===== Provided records
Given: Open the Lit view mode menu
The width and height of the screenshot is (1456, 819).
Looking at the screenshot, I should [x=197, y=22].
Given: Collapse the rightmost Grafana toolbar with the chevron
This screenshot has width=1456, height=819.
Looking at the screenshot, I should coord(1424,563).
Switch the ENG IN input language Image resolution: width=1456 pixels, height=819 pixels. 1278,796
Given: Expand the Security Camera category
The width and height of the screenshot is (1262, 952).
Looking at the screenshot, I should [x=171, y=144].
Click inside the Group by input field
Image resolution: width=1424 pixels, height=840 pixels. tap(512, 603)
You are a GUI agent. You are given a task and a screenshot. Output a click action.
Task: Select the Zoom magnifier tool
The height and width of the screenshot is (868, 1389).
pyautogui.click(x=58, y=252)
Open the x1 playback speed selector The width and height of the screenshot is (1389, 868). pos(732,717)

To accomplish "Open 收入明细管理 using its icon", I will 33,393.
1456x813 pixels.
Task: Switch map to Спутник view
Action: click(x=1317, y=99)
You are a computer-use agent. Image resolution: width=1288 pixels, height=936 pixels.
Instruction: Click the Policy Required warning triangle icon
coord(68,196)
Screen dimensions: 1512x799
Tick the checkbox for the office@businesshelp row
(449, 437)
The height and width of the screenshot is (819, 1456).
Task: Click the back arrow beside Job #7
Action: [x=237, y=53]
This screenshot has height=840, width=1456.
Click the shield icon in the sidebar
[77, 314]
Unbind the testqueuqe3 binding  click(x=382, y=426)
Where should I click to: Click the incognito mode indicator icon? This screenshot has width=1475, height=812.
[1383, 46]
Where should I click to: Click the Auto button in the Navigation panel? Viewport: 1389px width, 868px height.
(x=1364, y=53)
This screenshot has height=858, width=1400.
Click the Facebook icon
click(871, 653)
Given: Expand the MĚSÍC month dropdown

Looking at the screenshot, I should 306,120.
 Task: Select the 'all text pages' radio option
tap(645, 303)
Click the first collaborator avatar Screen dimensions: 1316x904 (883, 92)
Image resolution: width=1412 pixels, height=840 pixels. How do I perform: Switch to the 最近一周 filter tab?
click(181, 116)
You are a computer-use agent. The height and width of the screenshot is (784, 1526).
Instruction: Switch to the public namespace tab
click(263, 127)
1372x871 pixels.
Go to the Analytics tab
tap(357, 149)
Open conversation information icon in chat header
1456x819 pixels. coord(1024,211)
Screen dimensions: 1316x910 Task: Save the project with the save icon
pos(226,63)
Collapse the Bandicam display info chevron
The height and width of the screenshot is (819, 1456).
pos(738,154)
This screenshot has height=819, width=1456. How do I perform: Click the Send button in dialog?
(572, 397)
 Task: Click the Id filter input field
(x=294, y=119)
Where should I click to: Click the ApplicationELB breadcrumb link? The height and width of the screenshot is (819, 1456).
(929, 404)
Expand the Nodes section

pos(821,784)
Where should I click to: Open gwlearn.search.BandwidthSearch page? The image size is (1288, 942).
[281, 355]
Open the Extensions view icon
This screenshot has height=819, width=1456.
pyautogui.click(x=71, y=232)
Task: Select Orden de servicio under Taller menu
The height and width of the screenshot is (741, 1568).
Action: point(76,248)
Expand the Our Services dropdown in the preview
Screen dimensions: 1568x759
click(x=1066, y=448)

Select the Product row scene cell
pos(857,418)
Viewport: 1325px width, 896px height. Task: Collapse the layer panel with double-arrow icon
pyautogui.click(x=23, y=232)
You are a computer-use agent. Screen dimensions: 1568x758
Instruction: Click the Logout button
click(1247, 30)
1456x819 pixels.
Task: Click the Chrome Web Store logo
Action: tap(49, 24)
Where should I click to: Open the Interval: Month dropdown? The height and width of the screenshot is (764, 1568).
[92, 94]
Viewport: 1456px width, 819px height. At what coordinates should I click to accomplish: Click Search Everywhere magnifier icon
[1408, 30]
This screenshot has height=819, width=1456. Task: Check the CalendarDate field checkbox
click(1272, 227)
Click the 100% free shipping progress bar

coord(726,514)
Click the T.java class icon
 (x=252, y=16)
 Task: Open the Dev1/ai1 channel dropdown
==========
→ What to produce: Among the lines above, find those holding "chevron" and copy each one.

→ Response below:
Given: Collapse the rightmost Grafana toolbar with the chevron
Collapse the Bandicam display info chevron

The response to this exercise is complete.